The problem with this approach was that users were unaware that this was happening, and that the data was going to a Canadian company’s servers, based in the United States.
This situation first appeared on Whirlpool forums, at the start of last week. But the furore really kicked into gear when it appeared on the Australian Network Operators group, where the secondary tracking request was pinned down to Rackspace.
Although Telstra stressed that the data was made anonymous, the data was being handled in the US by Netsweeper, a company that allegedly provides censorship software to Middle Eastern governments.
It sparked a maelstrom of criticism, which was succinctly summed up in this open letter by network engineer Mark Newton.
Telstra hastily updated its terms and conditions yesterday, which, at the time of writing, had reverted back to a version dated 19 June 2012, and did not include the added Section 27. The quality of the writing was summed up by:
27.9: “Nominiate”. Geez, how rushed was this? Twitter receives better proofreading than Telstra’s Smart Controls T&Cs.
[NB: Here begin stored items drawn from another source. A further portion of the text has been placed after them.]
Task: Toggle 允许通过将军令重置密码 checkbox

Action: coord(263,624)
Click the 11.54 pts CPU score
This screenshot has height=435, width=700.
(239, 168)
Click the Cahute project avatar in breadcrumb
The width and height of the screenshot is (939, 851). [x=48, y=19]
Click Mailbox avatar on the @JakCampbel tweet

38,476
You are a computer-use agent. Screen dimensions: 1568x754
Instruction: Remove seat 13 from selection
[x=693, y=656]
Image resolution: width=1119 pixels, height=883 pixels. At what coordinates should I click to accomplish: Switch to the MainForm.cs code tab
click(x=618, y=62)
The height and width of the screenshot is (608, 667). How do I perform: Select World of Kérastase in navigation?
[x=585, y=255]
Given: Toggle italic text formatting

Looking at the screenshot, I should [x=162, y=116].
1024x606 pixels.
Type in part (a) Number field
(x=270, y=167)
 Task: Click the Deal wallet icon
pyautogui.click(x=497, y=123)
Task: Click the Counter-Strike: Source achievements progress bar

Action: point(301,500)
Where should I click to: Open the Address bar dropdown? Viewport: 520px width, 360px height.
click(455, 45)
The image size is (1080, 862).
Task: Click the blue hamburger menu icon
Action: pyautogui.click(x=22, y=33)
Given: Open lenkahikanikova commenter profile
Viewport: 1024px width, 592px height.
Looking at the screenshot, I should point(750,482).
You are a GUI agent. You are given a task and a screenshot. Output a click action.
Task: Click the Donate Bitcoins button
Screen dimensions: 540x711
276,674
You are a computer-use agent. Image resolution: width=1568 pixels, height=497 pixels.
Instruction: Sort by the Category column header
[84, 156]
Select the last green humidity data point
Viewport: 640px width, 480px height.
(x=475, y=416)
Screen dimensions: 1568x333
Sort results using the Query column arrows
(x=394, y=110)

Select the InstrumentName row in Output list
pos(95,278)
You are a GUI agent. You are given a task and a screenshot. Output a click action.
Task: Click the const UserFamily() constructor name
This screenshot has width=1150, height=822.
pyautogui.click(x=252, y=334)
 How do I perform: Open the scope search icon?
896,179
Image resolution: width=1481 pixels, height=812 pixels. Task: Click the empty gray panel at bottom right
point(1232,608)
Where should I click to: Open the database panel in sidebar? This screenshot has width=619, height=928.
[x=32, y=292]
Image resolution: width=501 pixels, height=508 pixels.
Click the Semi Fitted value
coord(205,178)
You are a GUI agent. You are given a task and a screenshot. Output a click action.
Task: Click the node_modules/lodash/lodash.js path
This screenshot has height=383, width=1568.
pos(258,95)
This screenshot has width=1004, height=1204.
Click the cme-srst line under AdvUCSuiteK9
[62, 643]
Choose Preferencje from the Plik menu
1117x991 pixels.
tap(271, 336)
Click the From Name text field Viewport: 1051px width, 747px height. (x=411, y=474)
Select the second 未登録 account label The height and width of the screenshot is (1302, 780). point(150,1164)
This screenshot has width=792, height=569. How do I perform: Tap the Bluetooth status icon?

— Mark Newton (@NewtonMark) June 26, 2012
By today, Telstra had decided that it would end the collection.
“We’ve made this decision as part of our acknowledgement that more consultation was needed before launching this service,” said the company.
The Privacy Commissioner told ZDNet Australia that it is making inquiries with Telstra about the issue, but would not say whether an investigation will be launched.
And, so it seems, this saga is at an end.
After watching the outpouring of scorn towards the telco over the past few days, it should serve as a warning on managing user trust and moving data over international jurisdictions.
As Greens senator Scott Ludlam told SC Magazine: “It is potentially problematic. Anything in the US is subject to the Patriot Act, even if the data is anonymised, or sent as batches.”
This means that the tracking of data that originated from Australia, requesting an Australian site, located in an Australian datacentre and being moved on an Australian carrier, is now subject to uniquely American laws, such as the Patriot Act.
As a Telstra user, it is a concern knowing that any part of my web history, however anonymised it maybe, is now subject to the provisions of the Patriot Act, or any other US law.
However noble Telstra’s intentions were in this matter, users should have been notified of the tracking, given the option to opt-in if they wished to participate and the tracking data kept solely within the legal auspices of Australia.